New article on root certificate problems with Windows

Paul Hoffman paul.hoffman at vpnc.org
Fri Jul 20 10:04:02 EDT 2007


At 7:58 PM +1200 7/20/07, pgut001 at cs.auckland.ac.nz wrote:
>Paul Hoffman <paul.hoffman at vpnc.org> writes:
>>At 2:45 AM +1200 7/20/07, pgut001 at cs.auckland.ac.nz wrote:
>>|From a security point of view, this is really bad.  From a 
>>usability point of
>>|view, it's necessary.
>>
>>As you can see from my list of proposed solutions, I disagree.
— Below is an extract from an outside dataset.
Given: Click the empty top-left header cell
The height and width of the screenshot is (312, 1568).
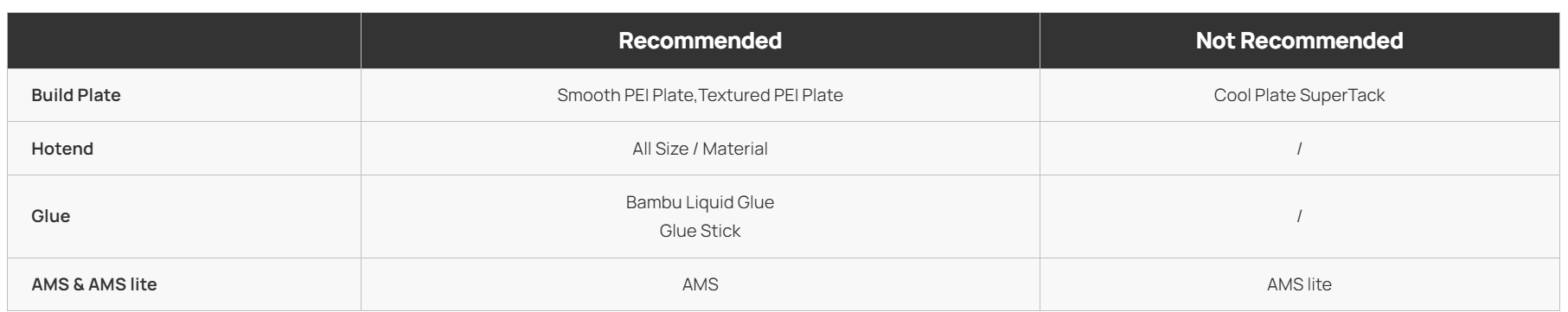Looking at the screenshot, I should (x=184, y=41).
I see no
>>reason not to to alert a user *who has removed a root* that you are about to
>>put it back in.
>
>It depends on what you mean by "user".  You're assuming that direct action by
>the wetware behind the keyboard resulted in its removal.

Correct, I was.

>   However given how
>obscure and well-hidden this capability is, it's more likely that a user agent
>acting with the user's rights caused the problem.  So the message you end up
>communicating to the user is:
>
>   "Something you've never heard of before has changed a setting you've never
>   heard of before that affects the operation of something you've never heard
>   of before and probably wouldn't understand no matter how patiently we
>   explain it".
>
>(those things are, in order "some application or script", "the cert trust
>setting", "certificates", and "PKI").

Very good point.

Bigger picture takeaway: when both a user and an application can 
change a crypto setting in an application (or OS), any later messages 
relating to that event are likely to be confusing because they can't 
be directly linked to the action. This applies to all of our 
crypto-in-the-real-world, not just the trust anchor issue at hand.